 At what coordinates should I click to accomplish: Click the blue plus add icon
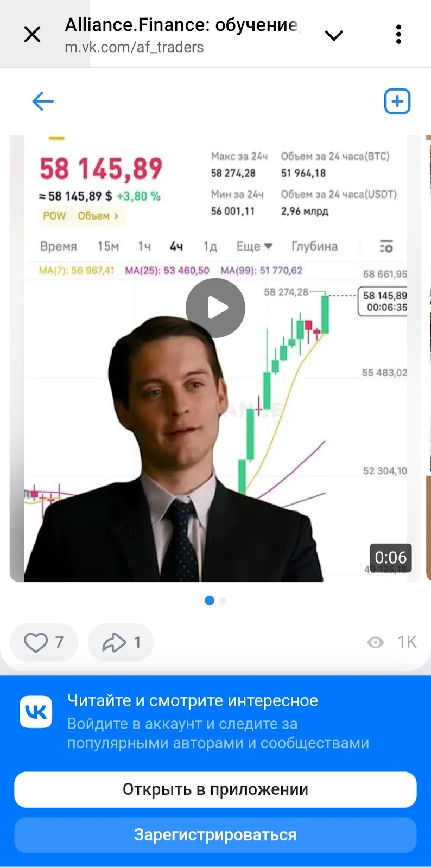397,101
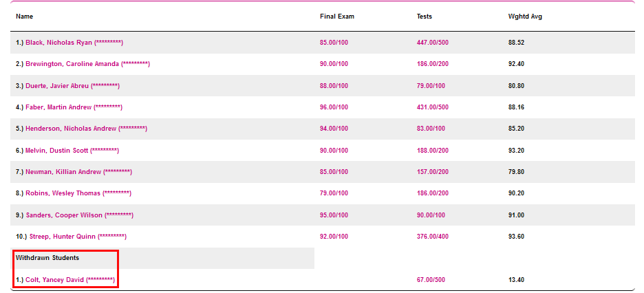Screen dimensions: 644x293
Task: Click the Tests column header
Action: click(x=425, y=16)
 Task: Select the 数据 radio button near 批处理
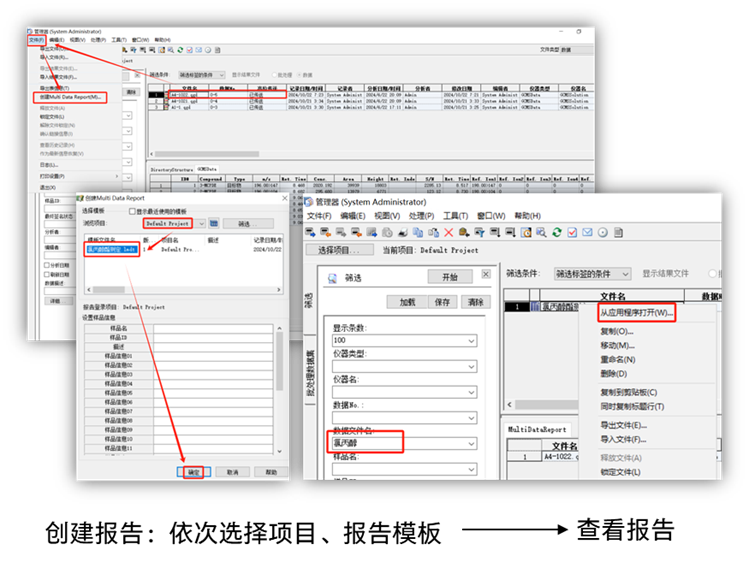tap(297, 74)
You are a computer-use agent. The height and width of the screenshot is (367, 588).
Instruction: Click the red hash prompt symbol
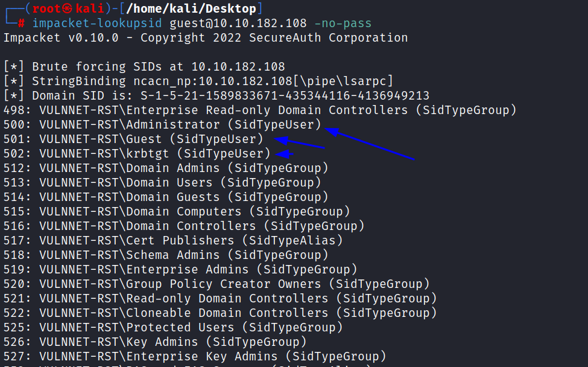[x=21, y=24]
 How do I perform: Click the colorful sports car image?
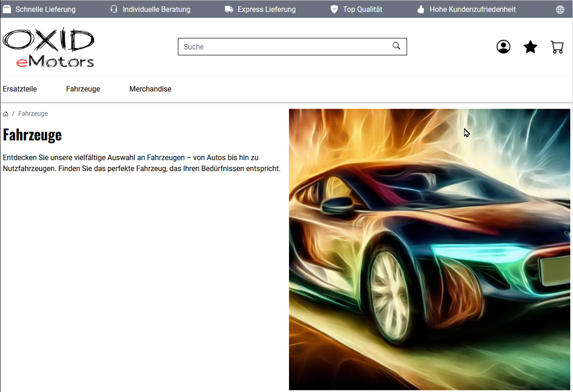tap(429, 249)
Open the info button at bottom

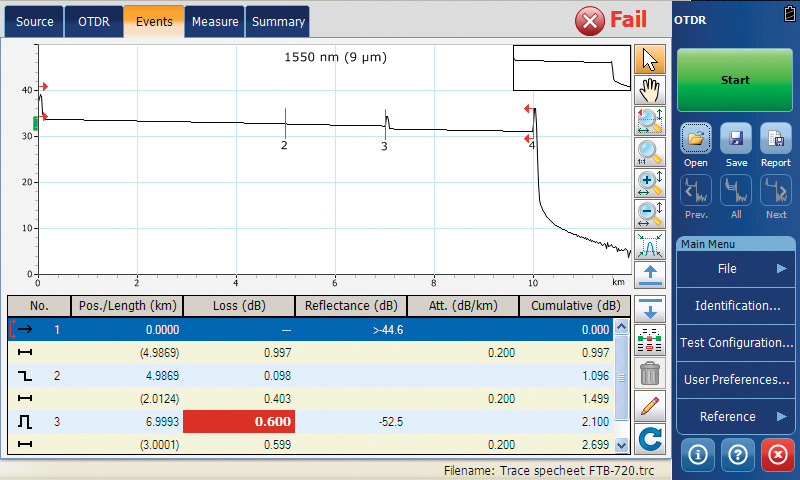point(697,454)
++++++++++++++++++++
◆ About this exercise
Line by line, output the material above exactly, passing over the pictures.

◆ Result
 At what coordinates should I click to accomplish: Click the blue plus add icon
397,101
Screen dimensions: 644x293
Task: Click the Tests column header
Action: click(x=425, y=16)
 Task: Select the 数据 radio button near 批处理
tap(297, 74)
You are a computer-use agent. The height and width of the screenshot is (367, 588).
Instruction: Click the red hash prompt symbol
[x=21, y=24]
 How do I perform: Click the colorful sports car image?
tap(429, 249)
Open the info button at bottom

point(697,454)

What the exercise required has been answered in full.